Task requirements:
Substitute "screen capture" for every "screenshot" in the entries below, and reproduce them otherwise unchanged, leaving out the pictures.

(Entries on locating elements on screens)
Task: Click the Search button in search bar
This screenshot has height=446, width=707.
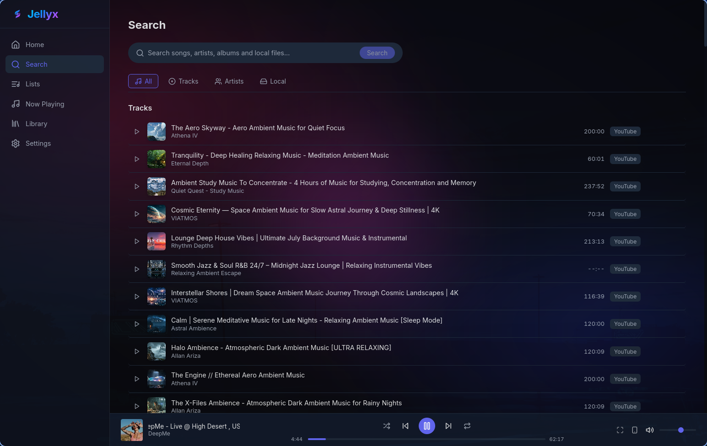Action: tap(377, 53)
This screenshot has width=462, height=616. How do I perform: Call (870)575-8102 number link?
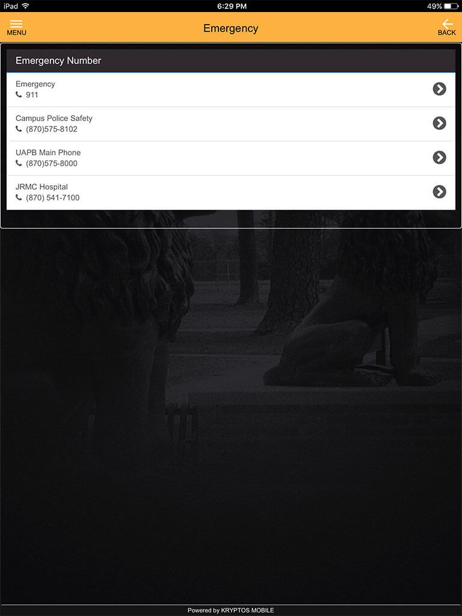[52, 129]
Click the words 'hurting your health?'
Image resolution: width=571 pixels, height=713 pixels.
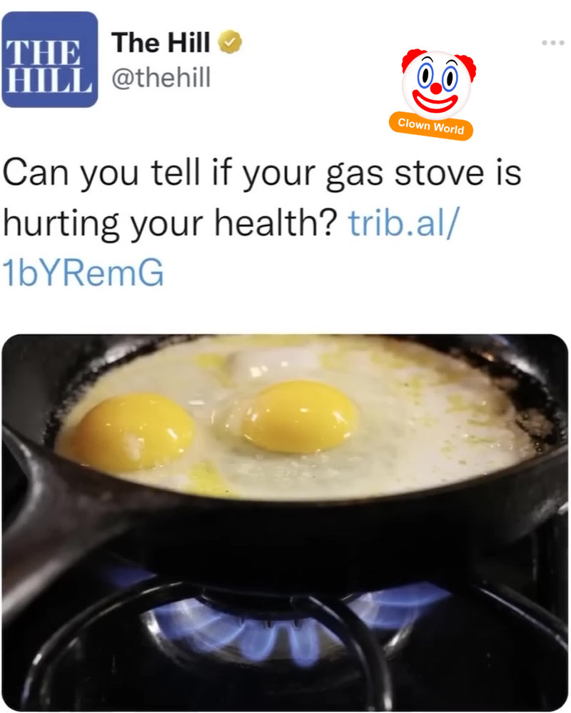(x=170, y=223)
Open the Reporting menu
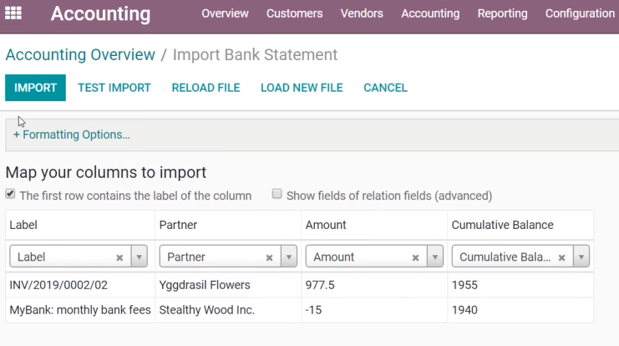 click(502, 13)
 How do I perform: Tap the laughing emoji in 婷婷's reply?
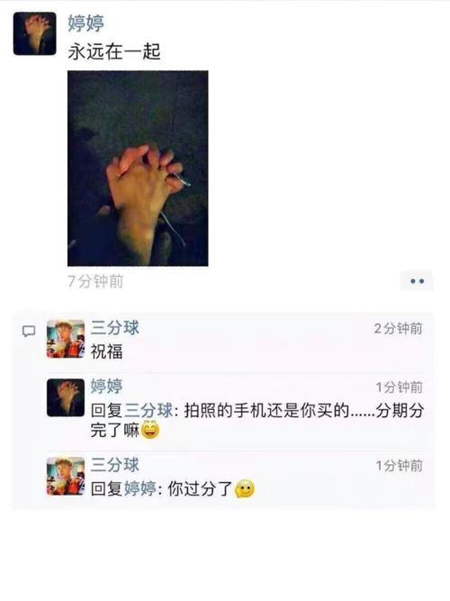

Correct output:
Task: Click the Search button in search bar
This screen capture has height=446, width=707.
Action: tap(377, 53)
This screen capture has width=462, height=616. How do I perform: Call (870)575-8102 number link?
[52, 129]
Click the words 'hurting your health?'
Image resolution: width=571 pixels, height=713 pixels.
(x=170, y=223)
Open the Reporting menu
 click(502, 13)
 How do I perform: Tap the laughing emoji in 婷婷's reply?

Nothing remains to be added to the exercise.